-- START --

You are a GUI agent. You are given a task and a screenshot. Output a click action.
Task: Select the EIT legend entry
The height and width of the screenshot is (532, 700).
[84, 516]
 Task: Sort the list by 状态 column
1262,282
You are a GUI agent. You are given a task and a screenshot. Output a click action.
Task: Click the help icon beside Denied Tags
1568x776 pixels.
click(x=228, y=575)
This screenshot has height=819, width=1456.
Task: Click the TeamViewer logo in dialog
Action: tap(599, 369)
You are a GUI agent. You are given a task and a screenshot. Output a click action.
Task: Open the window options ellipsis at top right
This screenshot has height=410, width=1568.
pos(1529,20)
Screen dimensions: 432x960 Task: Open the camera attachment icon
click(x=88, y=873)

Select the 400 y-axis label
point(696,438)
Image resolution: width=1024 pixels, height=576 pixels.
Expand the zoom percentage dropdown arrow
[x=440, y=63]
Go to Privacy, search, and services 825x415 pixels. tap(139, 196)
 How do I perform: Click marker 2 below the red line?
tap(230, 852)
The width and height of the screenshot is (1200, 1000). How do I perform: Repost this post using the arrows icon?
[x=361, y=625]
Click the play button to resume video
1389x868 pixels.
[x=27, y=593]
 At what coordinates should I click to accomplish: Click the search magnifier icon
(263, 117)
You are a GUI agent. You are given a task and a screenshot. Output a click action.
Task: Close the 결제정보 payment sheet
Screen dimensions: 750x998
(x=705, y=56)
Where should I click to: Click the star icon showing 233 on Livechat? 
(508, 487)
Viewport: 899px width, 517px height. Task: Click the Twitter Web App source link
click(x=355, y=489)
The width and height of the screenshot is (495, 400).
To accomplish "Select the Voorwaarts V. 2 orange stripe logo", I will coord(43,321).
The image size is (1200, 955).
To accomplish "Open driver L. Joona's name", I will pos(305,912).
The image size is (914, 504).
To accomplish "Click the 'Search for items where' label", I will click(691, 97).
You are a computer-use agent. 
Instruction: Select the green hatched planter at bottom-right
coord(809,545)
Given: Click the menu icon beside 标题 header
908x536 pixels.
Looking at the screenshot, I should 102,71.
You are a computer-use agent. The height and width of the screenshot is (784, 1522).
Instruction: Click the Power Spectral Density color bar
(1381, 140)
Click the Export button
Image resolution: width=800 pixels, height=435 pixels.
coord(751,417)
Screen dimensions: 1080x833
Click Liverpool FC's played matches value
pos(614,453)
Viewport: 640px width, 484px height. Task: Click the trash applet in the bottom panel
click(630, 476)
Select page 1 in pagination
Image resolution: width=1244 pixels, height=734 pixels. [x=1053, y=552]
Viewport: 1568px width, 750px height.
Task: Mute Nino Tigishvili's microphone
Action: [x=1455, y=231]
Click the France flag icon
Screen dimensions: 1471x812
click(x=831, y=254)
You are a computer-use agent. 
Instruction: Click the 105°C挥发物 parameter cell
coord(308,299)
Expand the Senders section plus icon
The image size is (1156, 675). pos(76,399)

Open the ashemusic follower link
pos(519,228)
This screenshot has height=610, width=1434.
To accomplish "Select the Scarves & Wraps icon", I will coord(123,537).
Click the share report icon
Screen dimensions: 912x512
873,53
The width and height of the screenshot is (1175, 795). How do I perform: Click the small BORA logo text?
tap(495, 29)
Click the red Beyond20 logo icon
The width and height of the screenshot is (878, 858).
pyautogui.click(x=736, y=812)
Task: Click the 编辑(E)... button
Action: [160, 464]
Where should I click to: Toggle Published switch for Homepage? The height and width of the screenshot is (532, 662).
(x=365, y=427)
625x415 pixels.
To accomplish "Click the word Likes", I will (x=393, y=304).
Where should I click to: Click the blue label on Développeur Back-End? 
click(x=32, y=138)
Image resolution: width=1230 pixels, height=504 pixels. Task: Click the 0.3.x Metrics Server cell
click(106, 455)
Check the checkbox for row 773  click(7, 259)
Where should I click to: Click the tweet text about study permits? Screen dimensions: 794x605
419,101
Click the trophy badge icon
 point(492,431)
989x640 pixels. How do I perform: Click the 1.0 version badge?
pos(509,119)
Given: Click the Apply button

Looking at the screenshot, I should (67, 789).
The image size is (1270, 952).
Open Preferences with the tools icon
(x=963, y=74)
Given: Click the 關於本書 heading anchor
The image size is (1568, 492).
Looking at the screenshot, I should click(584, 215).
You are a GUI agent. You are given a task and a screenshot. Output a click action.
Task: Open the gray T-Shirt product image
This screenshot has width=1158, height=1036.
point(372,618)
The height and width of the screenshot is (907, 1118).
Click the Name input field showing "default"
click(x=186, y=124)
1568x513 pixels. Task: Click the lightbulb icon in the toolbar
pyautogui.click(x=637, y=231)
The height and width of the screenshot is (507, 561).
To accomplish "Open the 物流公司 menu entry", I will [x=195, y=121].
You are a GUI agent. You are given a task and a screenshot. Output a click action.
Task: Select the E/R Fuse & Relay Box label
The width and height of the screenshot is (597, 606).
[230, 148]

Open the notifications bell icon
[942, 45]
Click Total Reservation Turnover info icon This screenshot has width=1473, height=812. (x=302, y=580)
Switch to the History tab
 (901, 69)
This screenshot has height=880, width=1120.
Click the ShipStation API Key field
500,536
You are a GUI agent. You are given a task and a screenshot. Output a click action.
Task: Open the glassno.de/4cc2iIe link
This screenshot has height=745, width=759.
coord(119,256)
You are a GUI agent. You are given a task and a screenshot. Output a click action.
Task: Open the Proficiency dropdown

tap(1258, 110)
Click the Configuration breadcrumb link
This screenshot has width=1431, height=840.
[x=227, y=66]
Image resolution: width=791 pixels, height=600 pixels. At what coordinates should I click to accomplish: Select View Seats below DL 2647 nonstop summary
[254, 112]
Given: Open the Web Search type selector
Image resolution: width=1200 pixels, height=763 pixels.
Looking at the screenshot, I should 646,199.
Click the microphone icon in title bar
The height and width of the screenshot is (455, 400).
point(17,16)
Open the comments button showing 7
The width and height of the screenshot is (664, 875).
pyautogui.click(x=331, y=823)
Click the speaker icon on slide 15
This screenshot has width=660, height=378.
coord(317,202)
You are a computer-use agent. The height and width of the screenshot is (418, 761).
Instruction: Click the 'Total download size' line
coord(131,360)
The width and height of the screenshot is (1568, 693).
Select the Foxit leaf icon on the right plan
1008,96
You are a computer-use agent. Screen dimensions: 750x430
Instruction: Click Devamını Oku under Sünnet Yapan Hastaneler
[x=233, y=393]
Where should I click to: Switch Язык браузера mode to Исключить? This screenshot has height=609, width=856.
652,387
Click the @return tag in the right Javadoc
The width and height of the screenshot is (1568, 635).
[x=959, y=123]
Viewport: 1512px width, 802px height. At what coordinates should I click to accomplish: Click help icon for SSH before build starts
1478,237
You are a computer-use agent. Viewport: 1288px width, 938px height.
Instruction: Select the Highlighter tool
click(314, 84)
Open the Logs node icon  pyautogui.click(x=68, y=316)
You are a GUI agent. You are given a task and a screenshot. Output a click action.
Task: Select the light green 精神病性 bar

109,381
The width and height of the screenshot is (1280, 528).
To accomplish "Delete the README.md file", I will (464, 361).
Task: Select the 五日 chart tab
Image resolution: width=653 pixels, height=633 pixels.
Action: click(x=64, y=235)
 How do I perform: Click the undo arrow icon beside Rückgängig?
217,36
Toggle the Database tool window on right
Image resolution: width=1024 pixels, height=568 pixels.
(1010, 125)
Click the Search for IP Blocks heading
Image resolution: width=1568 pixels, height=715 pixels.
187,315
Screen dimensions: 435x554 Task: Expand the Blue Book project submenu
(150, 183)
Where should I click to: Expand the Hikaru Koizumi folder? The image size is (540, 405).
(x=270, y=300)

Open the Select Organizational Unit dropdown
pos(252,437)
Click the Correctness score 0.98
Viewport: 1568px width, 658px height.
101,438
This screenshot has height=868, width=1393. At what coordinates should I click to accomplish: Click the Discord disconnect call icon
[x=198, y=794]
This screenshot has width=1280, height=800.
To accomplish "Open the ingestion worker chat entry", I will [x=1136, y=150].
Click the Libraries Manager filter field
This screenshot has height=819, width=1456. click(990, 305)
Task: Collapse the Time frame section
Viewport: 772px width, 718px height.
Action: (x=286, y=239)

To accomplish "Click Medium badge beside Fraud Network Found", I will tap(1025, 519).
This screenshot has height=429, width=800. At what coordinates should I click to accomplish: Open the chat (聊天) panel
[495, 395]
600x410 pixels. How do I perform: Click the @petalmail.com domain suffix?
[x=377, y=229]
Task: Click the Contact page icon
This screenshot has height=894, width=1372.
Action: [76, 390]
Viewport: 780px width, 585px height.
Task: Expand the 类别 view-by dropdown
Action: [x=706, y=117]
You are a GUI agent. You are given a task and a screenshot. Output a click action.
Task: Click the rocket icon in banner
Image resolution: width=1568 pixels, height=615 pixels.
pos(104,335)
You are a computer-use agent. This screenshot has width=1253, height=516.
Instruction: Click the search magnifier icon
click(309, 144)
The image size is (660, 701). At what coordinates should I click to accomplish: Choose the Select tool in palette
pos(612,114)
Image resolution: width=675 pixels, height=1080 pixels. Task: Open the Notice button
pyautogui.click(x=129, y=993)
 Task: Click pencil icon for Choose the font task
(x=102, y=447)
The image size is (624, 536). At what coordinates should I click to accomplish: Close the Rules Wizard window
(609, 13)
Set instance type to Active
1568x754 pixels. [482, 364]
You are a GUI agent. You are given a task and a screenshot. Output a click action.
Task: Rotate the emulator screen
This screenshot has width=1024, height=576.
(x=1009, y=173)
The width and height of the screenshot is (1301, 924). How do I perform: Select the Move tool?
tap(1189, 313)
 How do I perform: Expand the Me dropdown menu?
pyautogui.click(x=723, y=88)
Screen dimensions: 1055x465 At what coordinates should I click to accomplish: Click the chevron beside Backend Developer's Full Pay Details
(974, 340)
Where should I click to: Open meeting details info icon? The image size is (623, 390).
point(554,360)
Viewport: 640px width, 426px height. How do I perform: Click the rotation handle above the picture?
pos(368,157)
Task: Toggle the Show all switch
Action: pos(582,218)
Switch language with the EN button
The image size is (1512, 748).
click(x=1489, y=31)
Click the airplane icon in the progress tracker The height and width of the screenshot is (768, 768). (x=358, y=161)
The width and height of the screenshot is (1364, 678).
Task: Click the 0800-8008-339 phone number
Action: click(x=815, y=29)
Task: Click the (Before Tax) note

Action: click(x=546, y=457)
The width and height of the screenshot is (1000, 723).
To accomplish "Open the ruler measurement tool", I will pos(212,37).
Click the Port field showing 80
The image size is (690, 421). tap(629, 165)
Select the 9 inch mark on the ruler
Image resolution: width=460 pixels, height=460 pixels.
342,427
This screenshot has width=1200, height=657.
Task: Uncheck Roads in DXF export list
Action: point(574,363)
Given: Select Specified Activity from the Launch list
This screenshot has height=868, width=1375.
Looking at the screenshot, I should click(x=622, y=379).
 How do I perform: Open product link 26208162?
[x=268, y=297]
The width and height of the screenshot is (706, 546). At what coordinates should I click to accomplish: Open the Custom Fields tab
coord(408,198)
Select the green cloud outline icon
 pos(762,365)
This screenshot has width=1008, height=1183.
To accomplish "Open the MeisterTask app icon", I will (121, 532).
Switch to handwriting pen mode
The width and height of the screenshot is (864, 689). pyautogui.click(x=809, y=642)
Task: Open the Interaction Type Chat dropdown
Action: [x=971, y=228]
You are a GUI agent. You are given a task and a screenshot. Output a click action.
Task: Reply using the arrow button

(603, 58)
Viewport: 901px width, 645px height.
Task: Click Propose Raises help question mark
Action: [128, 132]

-- END --

** WORK TO COMPLETE **
Extract every line of the data above that contains the word "will", matching case exactly.

** TASK ANSWER **
To accomplish "Select the Voorwaarts V. 2 orange stripe logo", I will coord(43,321).
To accomplish "Open driver L. Joona's name", I will pos(305,912).
To accomplish "Click the 'Search for items where' label", I will click(691, 97).
To accomplish "Select the Scarves & Wraps icon", I will coord(123,537).
To accomplish "Click the word Likes", I will (x=393, y=304).
To accomplish "Open the 物流公司 menu entry", I will [x=195, y=121].
To accomplish "Delete the README.md file", I will (464, 361).
To accomplish "Open the ingestion worker chat entry", I will [x=1136, y=150].
To accomplish "Click Medium badge beside Fraud Network Found", I will tap(1025, 519).
To accomplish "Open the ruler measurement tool", I will pos(212,37).
To accomplish "Open the MeisterTask app icon", I will (121, 532).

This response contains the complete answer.